──────── EXTRACTED INFORMATION

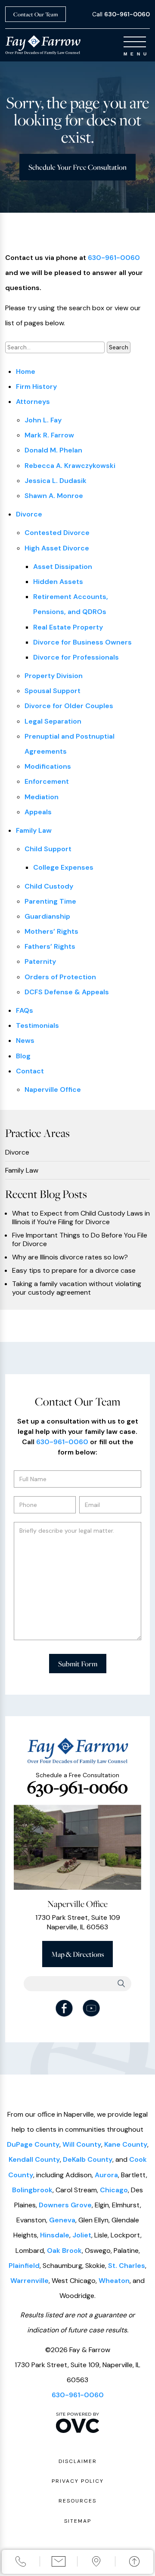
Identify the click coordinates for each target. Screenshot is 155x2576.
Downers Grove (65, 2204)
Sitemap (77, 2521)
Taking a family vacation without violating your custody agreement (76, 1288)
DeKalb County (87, 2159)
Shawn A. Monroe (54, 495)
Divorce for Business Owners (82, 642)
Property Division (54, 675)
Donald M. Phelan (53, 450)
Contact (30, 1071)
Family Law (34, 830)
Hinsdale (54, 2235)
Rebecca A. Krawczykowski (70, 465)
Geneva (62, 2220)
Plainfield (24, 2265)
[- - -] (135, 41)
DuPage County (33, 2144)
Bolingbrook (32, 2189)
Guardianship (47, 916)
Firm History (36, 386)
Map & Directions (77, 1954)
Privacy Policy (78, 2481)
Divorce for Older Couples (69, 705)
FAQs (24, 1010)
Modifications (48, 766)
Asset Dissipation (62, 566)
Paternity (40, 961)
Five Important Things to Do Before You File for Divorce (79, 1239)
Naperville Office (53, 1089)
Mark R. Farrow (49, 435)
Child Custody (49, 886)
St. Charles (126, 2265)
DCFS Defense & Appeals (67, 991)
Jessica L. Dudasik (56, 480)
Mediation (42, 796)
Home (25, 371)
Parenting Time (50, 901)
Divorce (29, 514)
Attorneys (33, 401)
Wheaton (114, 2280)
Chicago (114, 2189)
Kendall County (34, 2159)
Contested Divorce (57, 532)
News (25, 1040)
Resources (77, 2500)
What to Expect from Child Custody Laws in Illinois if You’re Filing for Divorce (81, 1217)
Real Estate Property (68, 627)
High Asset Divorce (57, 548)
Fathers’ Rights (50, 946)
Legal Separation (53, 721)
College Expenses (63, 867)
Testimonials (37, 1025)
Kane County (125, 2144)
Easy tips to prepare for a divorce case (74, 1270)
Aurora (106, 2174)
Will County (81, 2144)
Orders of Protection (60, 976)
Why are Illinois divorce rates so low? (70, 1257)
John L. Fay (43, 420)
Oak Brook (64, 2250)
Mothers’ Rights (51, 931)
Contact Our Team (35, 14)
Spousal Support (53, 690)
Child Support (48, 848)
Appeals (38, 811)
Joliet (81, 2235)
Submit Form (77, 1663)
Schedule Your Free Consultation (77, 167)
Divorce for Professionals (76, 657)
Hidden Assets (58, 581)
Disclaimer (78, 2461)
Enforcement (47, 781)
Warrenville (29, 2280)
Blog (23, 1055)
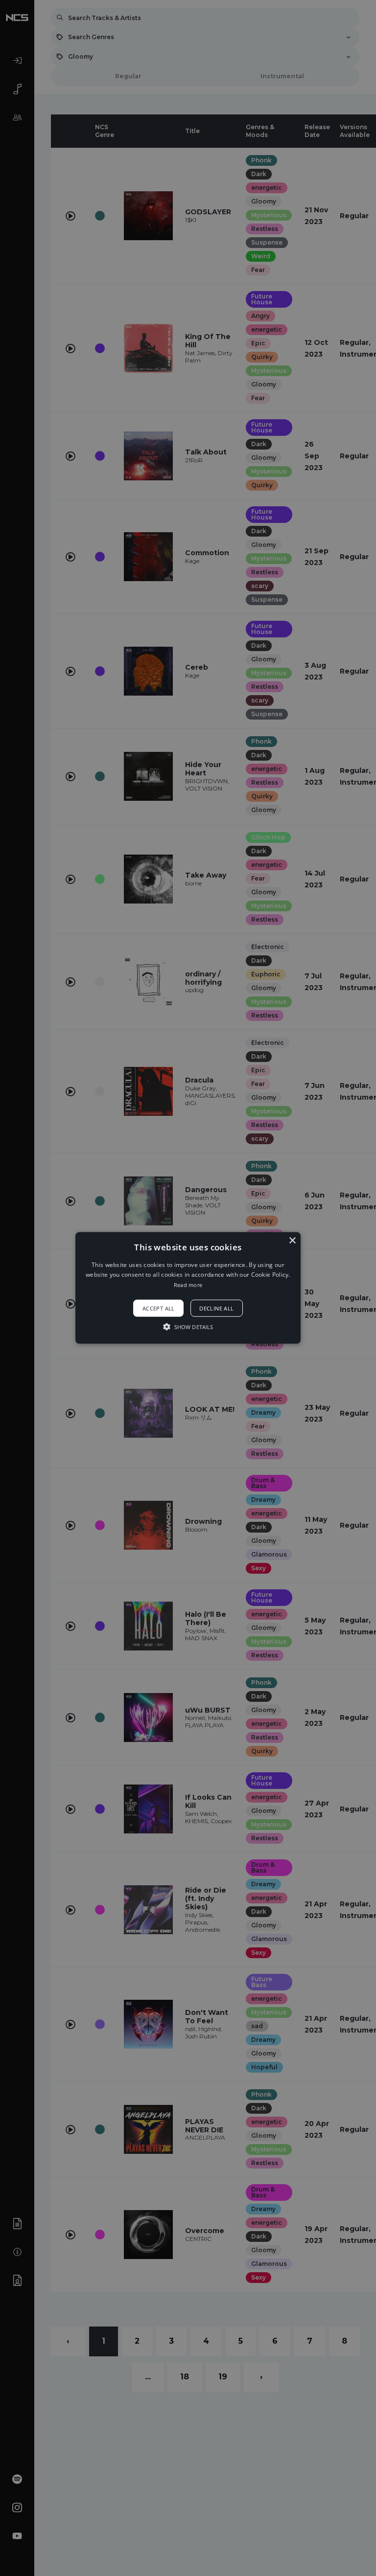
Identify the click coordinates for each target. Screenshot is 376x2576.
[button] (188, 1288)
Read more (188, 1284)
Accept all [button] (158, 1308)
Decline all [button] (216, 1308)
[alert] (188, 1288)
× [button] (292, 1240)
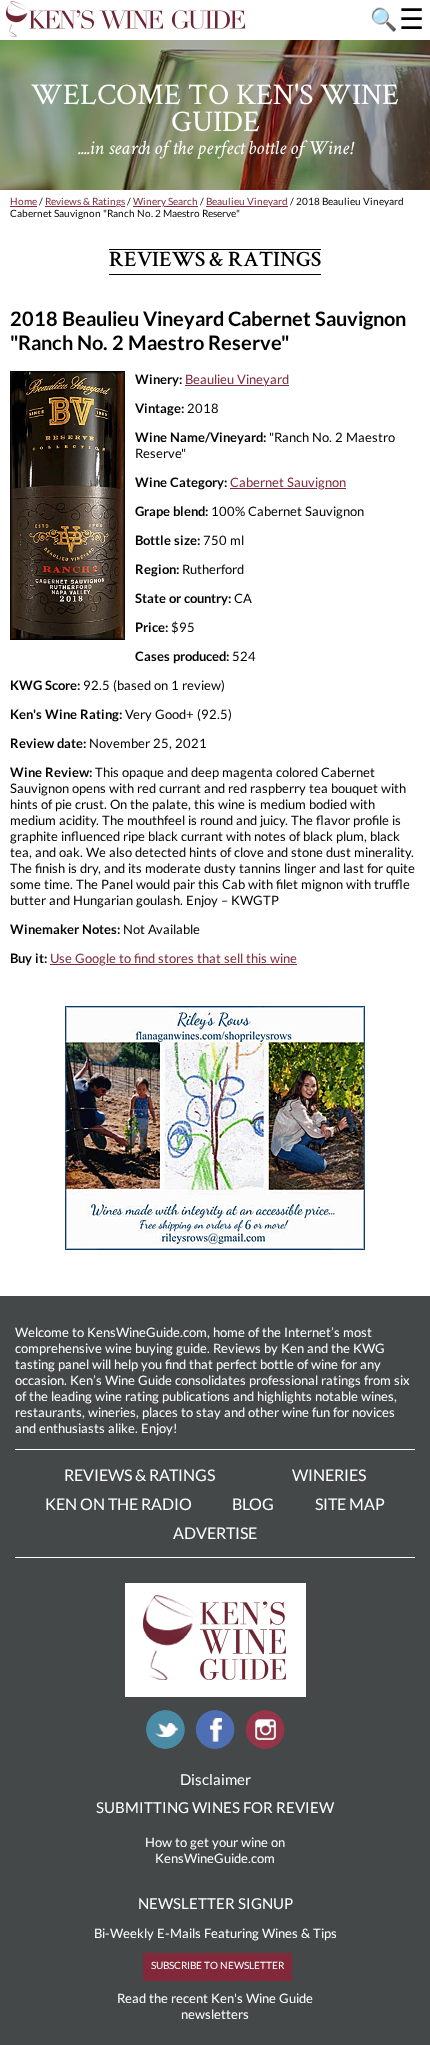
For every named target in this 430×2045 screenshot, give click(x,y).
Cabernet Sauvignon (288, 482)
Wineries (329, 1474)
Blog (253, 1503)
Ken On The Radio (118, 1503)
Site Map (350, 1503)
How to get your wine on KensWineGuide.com (215, 1850)
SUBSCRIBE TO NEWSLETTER (217, 1965)
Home (23, 201)
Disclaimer (215, 1779)
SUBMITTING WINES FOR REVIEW (215, 1807)
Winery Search (165, 201)
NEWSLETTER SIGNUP (215, 1903)
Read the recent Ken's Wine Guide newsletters (215, 2006)
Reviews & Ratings (85, 201)
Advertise (215, 1532)
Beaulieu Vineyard (247, 201)
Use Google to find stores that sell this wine (173, 958)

────────────────

◆ **PROBLEM STATEMENT**:
Copy every line exactly, from the opening line of the entries down to the line holding "St. Charles (126, 2265)", and keep the pictures out.

◆ **RESPONSE BELOW**:
Identify the click coordinates for each target. Screenshot is 155x2576.
Downers Grove (65, 2204)
Sitemap (77, 2521)
Taking a family vacation without violating your custody agreement (76, 1288)
DeKalb County (87, 2159)
Shawn A. Monroe (54, 495)
Divorce for Business Owners (82, 642)
Property Division (54, 675)
Donald M. Phelan (53, 450)
Contact (30, 1071)
Family Law (34, 830)
Hinsdale (54, 2235)
Rebecca A. Krawczykowski (70, 465)
Geneva (62, 2220)
Plainfield (24, 2265)
[- - -] (135, 41)
DuPage County (33, 2144)
Bolingbrook (32, 2189)
Guardianship (47, 916)
Firm History (36, 386)
Map & Directions (77, 1954)
Privacy Policy (78, 2481)
Divorce for Older Couples (69, 705)
FAQs (24, 1010)
Modifications (48, 766)
Asset Dissipation (62, 566)
Paternity (40, 961)
Five Important Things to Do Before You File for Divorce (79, 1239)
Naperville Office (53, 1089)
Mark R. Farrow (49, 435)
Child Custody (49, 886)
St. Charles (126, 2265)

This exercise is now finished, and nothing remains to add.